**SUPPLIED MATERIAL**:
-------

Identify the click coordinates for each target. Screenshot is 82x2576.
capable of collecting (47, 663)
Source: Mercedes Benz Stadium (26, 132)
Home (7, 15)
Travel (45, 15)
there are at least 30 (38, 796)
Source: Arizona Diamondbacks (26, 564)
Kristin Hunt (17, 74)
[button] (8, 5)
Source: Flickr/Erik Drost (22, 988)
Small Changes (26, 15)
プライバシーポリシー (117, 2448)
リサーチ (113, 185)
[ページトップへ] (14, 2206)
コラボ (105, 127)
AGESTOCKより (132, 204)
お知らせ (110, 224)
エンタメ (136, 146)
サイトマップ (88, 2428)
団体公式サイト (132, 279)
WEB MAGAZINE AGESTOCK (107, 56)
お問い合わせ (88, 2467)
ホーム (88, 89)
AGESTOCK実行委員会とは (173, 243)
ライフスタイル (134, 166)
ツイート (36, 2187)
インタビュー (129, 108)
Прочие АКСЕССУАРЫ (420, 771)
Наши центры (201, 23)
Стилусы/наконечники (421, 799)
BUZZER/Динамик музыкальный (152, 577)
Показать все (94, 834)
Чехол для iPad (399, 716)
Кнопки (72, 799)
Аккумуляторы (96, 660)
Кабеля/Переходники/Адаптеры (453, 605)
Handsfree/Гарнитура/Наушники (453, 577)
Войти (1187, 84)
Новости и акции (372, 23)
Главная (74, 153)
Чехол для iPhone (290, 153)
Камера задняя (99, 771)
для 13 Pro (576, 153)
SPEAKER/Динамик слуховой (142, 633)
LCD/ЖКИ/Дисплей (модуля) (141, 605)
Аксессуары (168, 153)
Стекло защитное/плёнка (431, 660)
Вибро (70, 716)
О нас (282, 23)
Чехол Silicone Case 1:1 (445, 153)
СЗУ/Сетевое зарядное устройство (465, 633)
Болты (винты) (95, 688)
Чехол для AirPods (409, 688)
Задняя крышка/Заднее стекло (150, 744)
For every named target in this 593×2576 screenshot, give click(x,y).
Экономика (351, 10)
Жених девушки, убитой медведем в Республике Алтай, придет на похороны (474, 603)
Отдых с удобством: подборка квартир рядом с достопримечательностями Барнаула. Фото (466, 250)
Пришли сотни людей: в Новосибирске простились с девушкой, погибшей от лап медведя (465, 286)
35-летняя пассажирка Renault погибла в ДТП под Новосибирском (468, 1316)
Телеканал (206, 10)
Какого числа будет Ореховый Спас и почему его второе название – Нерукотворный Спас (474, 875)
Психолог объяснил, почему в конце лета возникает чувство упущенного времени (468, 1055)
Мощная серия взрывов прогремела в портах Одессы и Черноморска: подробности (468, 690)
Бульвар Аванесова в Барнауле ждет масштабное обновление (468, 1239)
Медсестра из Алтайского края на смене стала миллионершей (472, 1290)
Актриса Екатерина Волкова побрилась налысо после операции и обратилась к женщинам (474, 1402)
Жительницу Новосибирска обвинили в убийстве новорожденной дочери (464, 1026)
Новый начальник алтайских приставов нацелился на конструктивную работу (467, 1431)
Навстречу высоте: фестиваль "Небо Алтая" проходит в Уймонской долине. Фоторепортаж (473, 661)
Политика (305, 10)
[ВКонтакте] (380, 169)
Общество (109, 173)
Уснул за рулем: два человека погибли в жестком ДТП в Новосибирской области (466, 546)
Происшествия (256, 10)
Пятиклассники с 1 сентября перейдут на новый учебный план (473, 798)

-------

**ABOUT THIS EXERCISE**: Restate the listing in full, preserving every word.

**ANSWER SECTION**:
Identify the click coordinates for each target. Screenshot is 82x2576.
capable of collecting (47, 663)
Source: Mercedes Benz Stadium (26, 132)
Home (7, 15)
Travel (45, 15)
there are at least 30 (38, 796)
Source: Arizona Diamondbacks (26, 564)
Kristin Hunt (17, 74)
[button] (8, 5)
Source: Flickr/Erik Drost (22, 988)
Small Changes (26, 15)
プライバシーポリシー (117, 2448)
リサーチ (113, 185)
[ページトップへ] (14, 2206)
コラボ (105, 127)
AGESTOCKより (132, 204)
お知らせ (110, 224)
エンタメ (136, 146)
サイトマップ (88, 2428)
団体公式サイト (132, 279)
WEB MAGAZINE AGESTOCK (107, 56)
お問い合わせ (88, 2467)
ホーム (88, 89)
AGESTOCK実行委員会とは (173, 243)
ライフスタイル (134, 166)
ツイート (36, 2187)
インタビュー (129, 108)
Прочие АКСЕССУАРЫ (420, 771)
Наши центры (201, 23)
Стилусы/наконечники (421, 799)
BUZZER/Динамик музыкальный (152, 577)
Показать все (94, 834)
Чехол для iPad (399, 716)
Кнопки (72, 799)
Аккумуляторы (96, 660)
Кабеля/Переходники/Адаптеры (453, 605)
Handsfree/Гарнитура/Наушники (453, 577)
Войти (1187, 84)
Новости и акции (372, 23)
Главная (74, 153)
Чехол для iPhone (290, 153)
Камера задняя (99, 771)
для 13 Pro (576, 153)
SPEAKER/Динамик слуховой (142, 633)
LCD/ЖКИ/Дисплей (модуля) (141, 605)
Аксессуары (168, 153)
Стекло защитное/плёнка (431, 660)
Вибро (70, 716)
О нас (282, 23)
Чехол Silicone Case 1:1 (445, 153)
СЗУ/Сетевое зарядное устройство (465, 633)
Болты (винты) (95, 688)
Чехол для AirPods (409, 688)
Задняя крышка/Заднее стекло (150, 744)
For every named target in this 593×2576 screenshot, give click(x,y).
Экономика (351, 10)
Жених девушки, убитой медведем в Республике Алтай, придет на похороны (474, 603)
Отдых с удобством: подборка квартир рядом с достопримечательностями Барнаула. Фото (466, 250)
Пришли сотни людей: в Новосибирске простились с девушкой, погибшей от лап медведя (465, 286)
35-летняя пассажирка Renault погибла в ДТП под Новосибирском (468, 1316)
Телеканал (206, 10)
Какого числа будет Ореховый Спас и почему его второе название – Нерукотворный Спас (474, 875)
Психолог объяснил, почему в конце лета возникает чувство упущенного времени (468, 1055)
Мощная серия взрывов прогремела в портах Одессы и Черноморска: подробности (468, 690)
Бульвар Аванесова в Барнауле ждет масштабное обновление (468, 1239)
Медсестра из Алтайского края на смене стала миллионершей (472, 1290)
Актриса Екатерина Волкова побрилась налысо после операции и обратилась к женщинам (474, 1402)
Жительницу Новосибирска обвинили в убийстве новорожденной дочери (464, 1026)
Новый начальник алтайских приставов нацелился на конструктивную работу (467, 1431)
Навстречу высоте: фестиваль "Небо Алтая" проходит в Уймонской долине. Фоторепортаж (473, 661)
Политика (305, 10)
[ВКонтакте] (380, 169)
Общество (109, 173)
Уснул за рулем: два человека погибли в жестком ДТП в Новосибирской области (466, 546)
Происшествия (256, 10)
Пятиклассники с 1 сентября перейдут на новый учебный план (473, 798)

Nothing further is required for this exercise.